A practical target is to drink at least half your body weight in ounces of water per day. If you weigh 160 pounds, that’s 80 ounces, or about five standard water bottles. This isn’t a magic formula, but chronic underhydration is one of the most overlooked contributors to persistent tightness.

Age and Inactivity Are the Biggest Barriers

Flexibility naturally declines with age, but the primary driver isn’t aging itself. It’s inactivity. Muscles that aren’t regularly moved through their full range of motion tighten over time, and connective tissue gradually becomes less elastic. The good news is that stretching works at any age. Starting points differ, and progress may be slower for someone in their 60s compared to their 20s, but the same mechanisms of adaptation apply. Consistent stretching still lengthens muscle fibers and retrains the nervous system regardless of age.

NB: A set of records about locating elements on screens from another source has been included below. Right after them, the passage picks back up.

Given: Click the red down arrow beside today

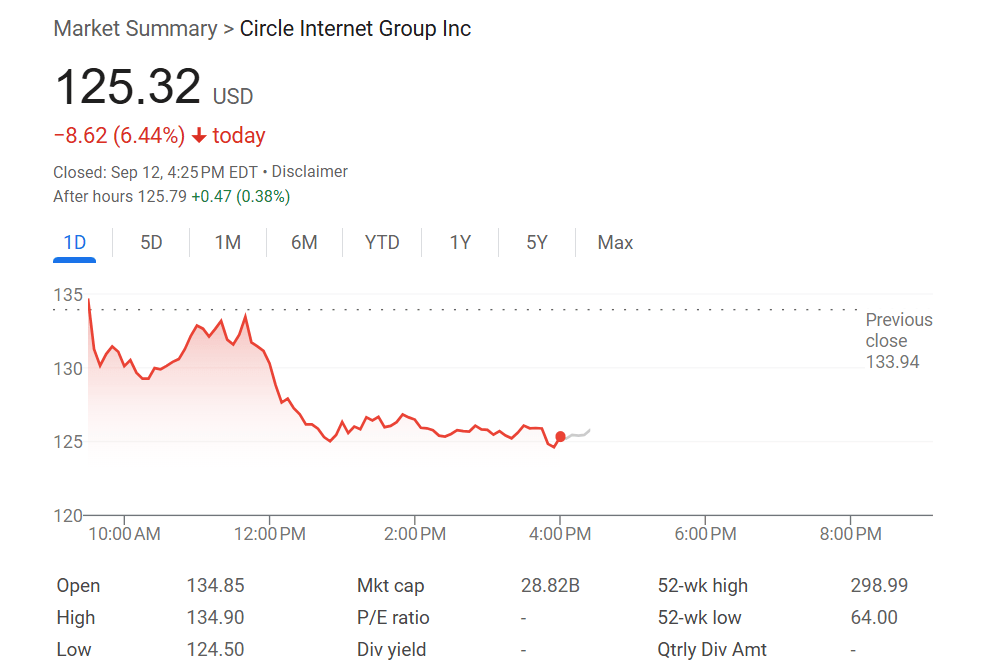Looking at the screenshot, I should point(199,136).
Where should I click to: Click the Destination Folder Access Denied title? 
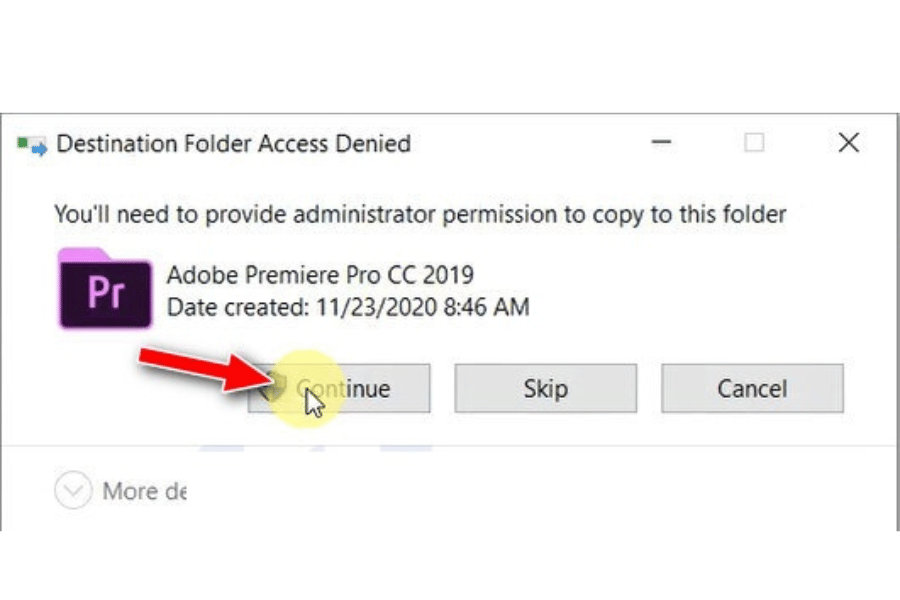point(233,144)
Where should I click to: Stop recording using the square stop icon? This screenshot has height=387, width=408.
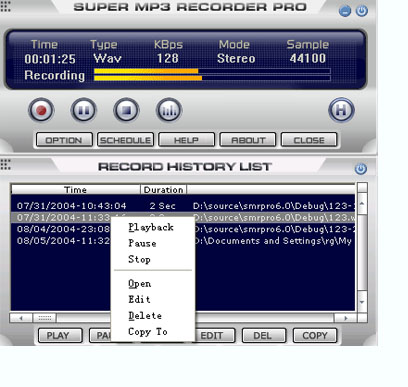126,110
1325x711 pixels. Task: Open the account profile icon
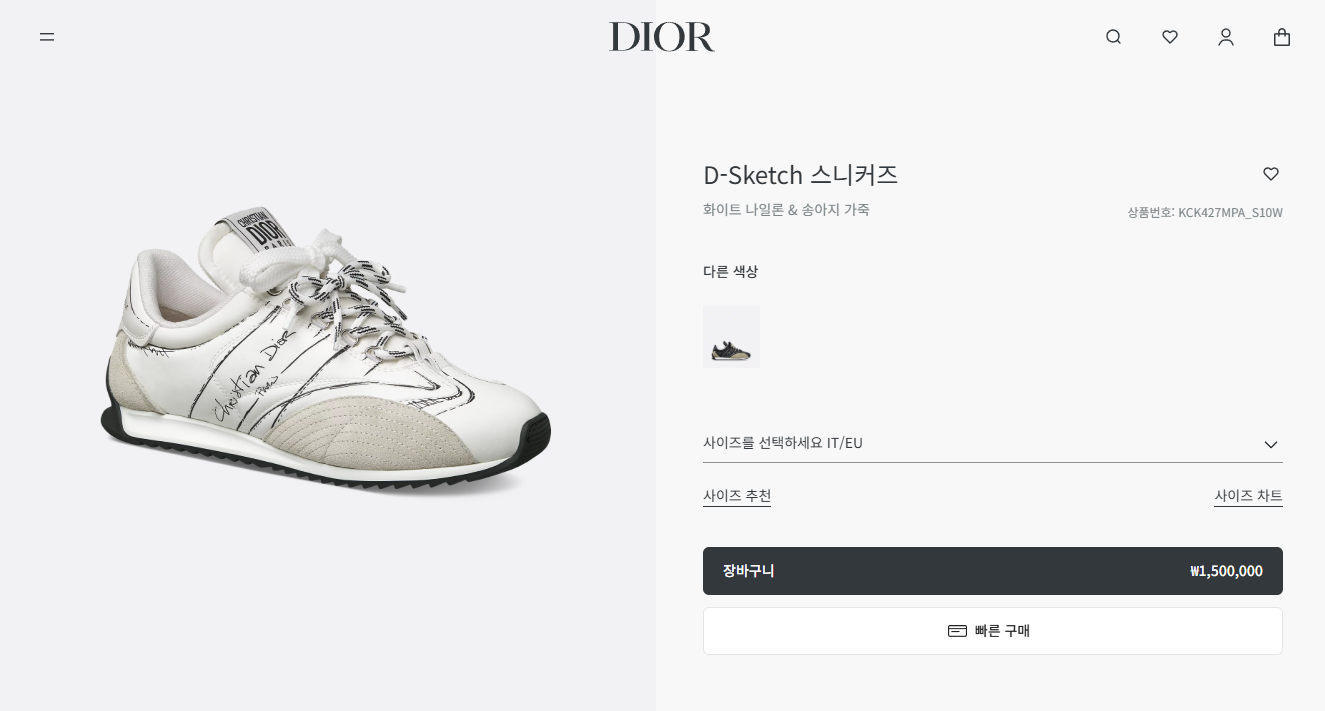[1226, 37]
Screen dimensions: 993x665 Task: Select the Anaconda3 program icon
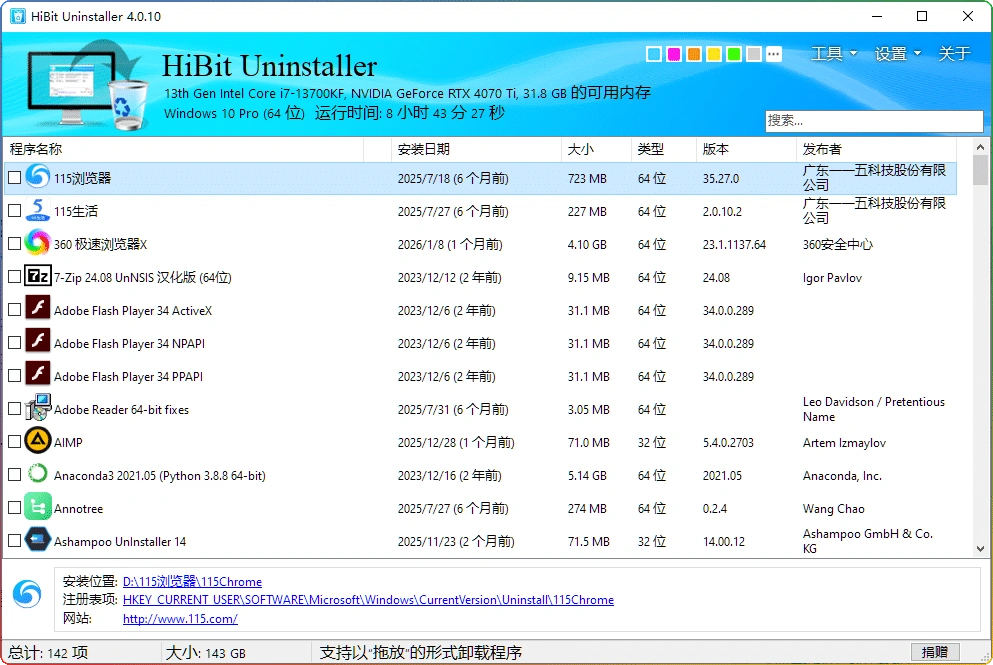pyautogui.click(x=36, y=475)
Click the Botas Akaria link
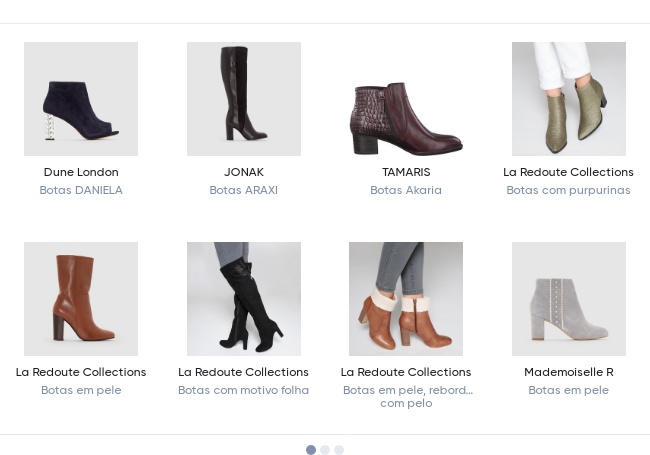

If you’ve been sedentary for years, start conservatively. Gentle static stretches held for 20 to 30 seconds, performed daily, will produce noticeable changes within a few weeks without risking injury. Increase the duration and depth of stretches gradually as your range improves.

When More Flexibility Isn’t Better

Not everyone should push for maximum range of motion. People with joint hypermobility, including those with Ehlers-Danlos syndrome or hypermobility spectrum disorder, already have excessive joint range and face real risks from aggressive stretching. For them, overstretching can lead to subluxations (partial dislocations), full dislocations, sprains, and chronic joint instability.

Signs that you may be hypermobile include joints that bend well past normal ranges, frequent joint “popping out” or feeling unstable, and a history of sprains from minor movements. If this describes you, flexibility training should focus on strengthening muscles around joints rather than increasing range of motion further. Activities that emphasize flexibility, like certain styles of yoga or gymnastics, can be counterproductive for hypermobile individuals who lack the muscular strength and joint control to stabilize their already-lax joints.

A Practical Weekly Routine

For most people looking to meaningfully improve flexibility, a realistic plan looks like this:

  • Before workouts: 5 to 10 minutes of dynamic stretching targeting the joints you’ll use most
  • After workouts or on rest days: 15 to 20 minutes of static stretching, holding each stretch for 30 to 60 seconds, two to four rounds per muscle group
  • Frequency: stretch at least four days per week during the building phase, at least twice per week to maintain gains
  • PNF sessions: once or twice per week if you have a partner or use a strap, focusing on your tightest areas

Target the muscle groups that tend to be tightest in modern life: hamstrings, hip flexors, chest, and upper back. These areas shorten from prolonged sitting and are responsible for much of the stiffness people feel when they bend, reach, or rotate. Consistency matters far more than intensity. A moderate daily stretch habit will outperform occasional deep sessions every time.